- [What you have to do]:
What is needed here is an exact reprint of every record below.

Data records:
....
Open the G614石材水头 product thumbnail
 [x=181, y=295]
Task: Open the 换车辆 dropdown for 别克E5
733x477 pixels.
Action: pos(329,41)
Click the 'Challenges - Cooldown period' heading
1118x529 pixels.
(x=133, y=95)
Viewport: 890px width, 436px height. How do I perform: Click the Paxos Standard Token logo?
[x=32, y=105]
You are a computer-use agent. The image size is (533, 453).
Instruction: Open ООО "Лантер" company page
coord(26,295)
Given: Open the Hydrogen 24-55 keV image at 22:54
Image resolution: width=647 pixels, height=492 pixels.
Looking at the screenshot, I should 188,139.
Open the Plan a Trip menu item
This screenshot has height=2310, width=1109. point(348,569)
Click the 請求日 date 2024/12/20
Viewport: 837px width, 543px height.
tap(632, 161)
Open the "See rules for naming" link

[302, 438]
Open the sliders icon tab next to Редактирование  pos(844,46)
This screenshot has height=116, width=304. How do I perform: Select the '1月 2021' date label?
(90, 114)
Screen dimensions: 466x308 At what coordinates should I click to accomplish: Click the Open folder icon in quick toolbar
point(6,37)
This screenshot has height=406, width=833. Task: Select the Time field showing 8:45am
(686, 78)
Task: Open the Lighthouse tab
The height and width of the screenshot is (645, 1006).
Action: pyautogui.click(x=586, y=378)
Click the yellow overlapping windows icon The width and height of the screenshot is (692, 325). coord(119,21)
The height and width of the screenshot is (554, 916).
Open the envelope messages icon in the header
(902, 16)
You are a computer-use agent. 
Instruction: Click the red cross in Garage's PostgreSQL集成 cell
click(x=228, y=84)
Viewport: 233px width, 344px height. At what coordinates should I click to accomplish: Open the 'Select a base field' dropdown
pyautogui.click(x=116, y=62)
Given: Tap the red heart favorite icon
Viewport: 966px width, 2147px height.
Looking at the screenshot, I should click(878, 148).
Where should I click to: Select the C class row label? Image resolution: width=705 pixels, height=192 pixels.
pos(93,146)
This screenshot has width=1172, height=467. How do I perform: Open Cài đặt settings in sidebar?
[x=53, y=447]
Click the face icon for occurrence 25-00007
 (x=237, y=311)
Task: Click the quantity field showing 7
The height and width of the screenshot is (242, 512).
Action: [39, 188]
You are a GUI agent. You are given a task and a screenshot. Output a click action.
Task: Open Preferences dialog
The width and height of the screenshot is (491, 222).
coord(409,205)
....
- [Result for this task]:
Open the G614石材水头 product thumbnail
 [x=181, y=295]
Task: Open the 换车辆 dropdown for 别克E5
733x477 pixels.
Action: pos(329,41)
Click the 'Challenges - Cooldown period' heading
1118x529 pixels.
(x=133, y=95)
Viewport: 890px width, 436px height. How do I perform: Click the Paxos Standard Token logo?
[x=32, y=105]
You are a computer-use agent. The image size is (533, 453).
Instruction: Open ООО "Лантер" company page
coord(26,295)
Given: Open the Hydrogen 24-55 keV image at 22:54
Image resolution: width=647 pixels, height=492 pixels.
Looking at the screenshot, I should 188,139.
Open the Plan a Trip menu item
This screenshot has height=2310, width=1109. point(348,569)
Click the 請求日 date 2024/12/20
Viewport: 837px width, 543px height.
tap(632, 161)
Open the "See rules for naming" link

[302, 438]
Open the sliders icon tab next to Редактирование  pos(844,46)
This screenshot has height=116, width=304. How do I perform: Select the '1月 2021' date label?
(90, 114)
Screen dimensions: 466x308 At what coordinates should I click to accomplish: Click the Open folder icon in quick toolbar
point(6,37)
This screenshot has height=406, width=833. Task: Select the Time field showing 8:45am
(686, 78)
Task: Open the Lighthouse tab
The height and width of the screenshot is (645, 1006).
Action: pyautogui.click(x=586, y=378)
Click the yellow overlapping windows icon The width and height of the screenshot is (692, 325). coord(119,21)
The height and width of the screenshot is (554, 916).
Open the envelope messages icon in the header
(902, 16)
You are a computer-use agent. 
Instruction: Click the red cross in Garage's PostgreSQL集成 cell
click(x=228, y=84)
Viewport: 233px width, 344px height. At what coordinates should I click to accomplish: Open the 'Select a base field' dropdown
pyautogui.click(x=116, y=62)
Given: Tap the red heart favorite icon
Viewport: 966px width, 2147px height.
Looking at the screenshot, I should click(878, 148).
Where should I click to: Select the C class row label? Image resolution: width=705 pixels, height=192 pixels.
pos(93,146)
This screenshot has width=1172, height=467. How do I perform: Open Cài đặt settings in sidebar?
[x=53, y=447]
Click the face icon for occurrence 25-00007
 (x=237, y=311)
Task: Click the quantity field showing 7
The height and width of the screenshot is (242, 512).
Action: [39, 188]
You are a GUI agent. You are given a task and a screenshot. Output a click action.
Task: Open Preferences dialog
The width and height of the screenshot is (491, 222).
coord(409,205)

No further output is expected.